In Focus: Proposal Would Cast Home Loan Banks In New Mortgage Role

The Federal Home Loan Bank System could be on the verge of playing a bigger role in the $4 trillion U.S. mortgage finance market.

The system's regulator, the Federal Housing Finance Board, wants Home Loan banks to move beyond advancing money to private mortgage lenders and to create a new form of mortgage financing for banks and thrifts. A controversial proposal calls for the 12 Home Loan banks to pool mortgages and share the credit and interest risks with originators.

The pools would give private-sector lenders a third option to selling mortgages to Fannie Mae or Freddie Mac or keeping them on their books until maturity.

Like Fannie and Freddie, the Home Loan banks sell AAA-rated bonds under the auspice of their government sponsorship. They use those funds to make advances to member banks and thrifts. They also bolster their balance sheets by investing in mortgage-backed securities. This practice is opposed by Finance Board Chairman Bruce A. Morrison, who says the Home Loan banks should limit their investments to new mortgages. The proposal, released in July and open for comment until yearend, would give the Home Loan banks five years to replace the securities with their own mortgage pools.

Mr. Morrison said the goal is to modernize the system, which started in the New Deal era. The proposed regulation, known as Financial Management and Mission Achievement, builds on two alternatives to advances designed by Home Loan banks. The Federal Home Loan Bank of Chicago started a pool three years ago and another was approved for the New York Home Loan Bank last month. The Cincinnati, Indianapolis, and Seattle Home Loan banks applied in July to start a third risk-sharing pool program.

The Chicago program has $1.5 billion in outstanding loans. By contrast, the system has close to $300 billion in advances.

Skeptics are concerned that the forced expansion will not be profitable, which could cause advance rates to go up and dividends to go down. Mr. Morrison said that if enough private lenders participate, the pools would be such a force in the marketplace that they could lower the cost of mortgages.

"By doing that, we think we are injecting significantly more competition into the mortgage finance business," Mr. Morrison said.

"If the price can't go down any more, that's great -- we've already reached the promised land," he added. "If the pricing can go down a little further and if the distribution system for the government supported funds can be broadened, then the consumer wins."

There is concern that the Home Loan banks will need more than five years to make the transition. The $60 billion held by the banks in mortgage-backed securities, which account for close to 15% of the Home Loan banks' assets, provide liquidity and diversity. Whether the alternative investments can offer comparable benefits is unknown, said John L. von Seggern, executive vice president of the Council of Federal Home Loan Banks, a trade group that represents 10 of the 12 banks.

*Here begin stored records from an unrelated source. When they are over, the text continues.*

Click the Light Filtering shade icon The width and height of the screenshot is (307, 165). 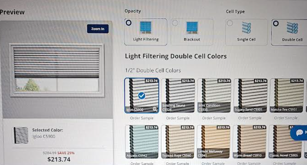tap(146, 28)
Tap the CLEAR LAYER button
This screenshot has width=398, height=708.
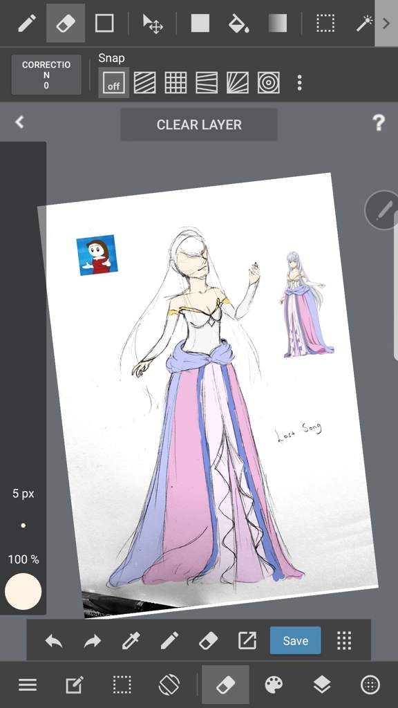199,124
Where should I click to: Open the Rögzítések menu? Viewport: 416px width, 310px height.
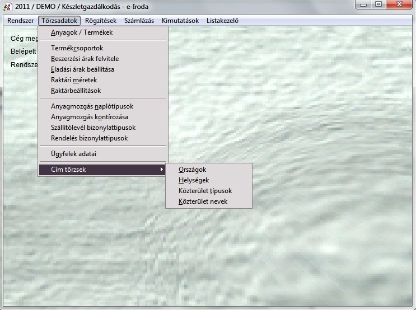coord(101,21)
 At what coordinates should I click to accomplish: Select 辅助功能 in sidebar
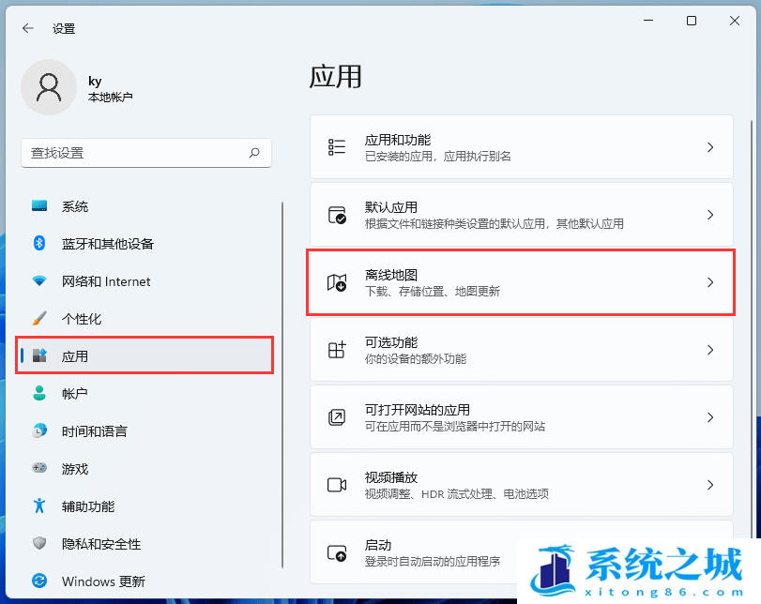point(87,506)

"It's clearly a sea change in a system where things are working very well right now," said Mr. von Seggern. "I don't see a reason to rush into this."

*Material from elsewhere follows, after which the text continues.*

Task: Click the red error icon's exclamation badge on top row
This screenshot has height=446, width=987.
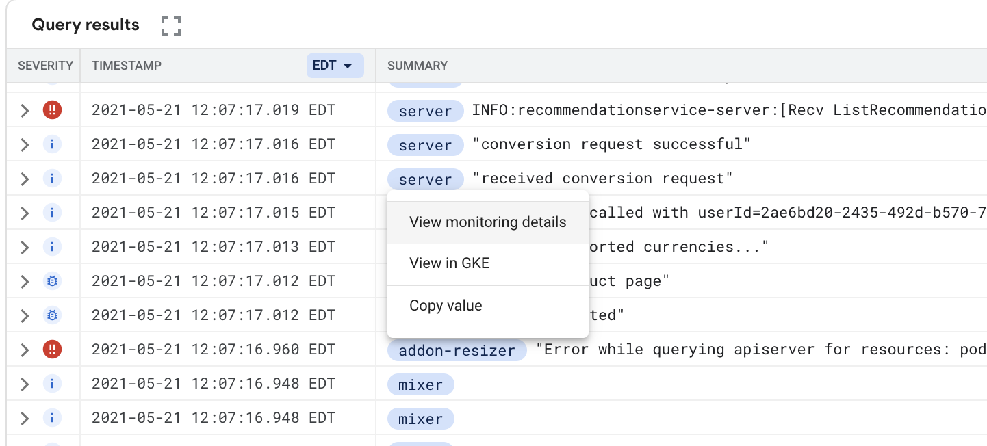Action: (52, 109)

To back up the new assets, the Finance Board also wants to impose risk-based capital requirements on home loan banks. The current capital requirements are calculated simply as a percentage of advance borrowers' assets. The financial reform bill pending in Congress would also change Home Loan bank capital rules, and critics say the Finance Board should wait to see if a new law is enacted.

"There are things that we think ought to be fixed legislatively. It would be good if they were, but you can't count on Congress ever passing one of these things," Mr. Morrison said. "We can't sit here."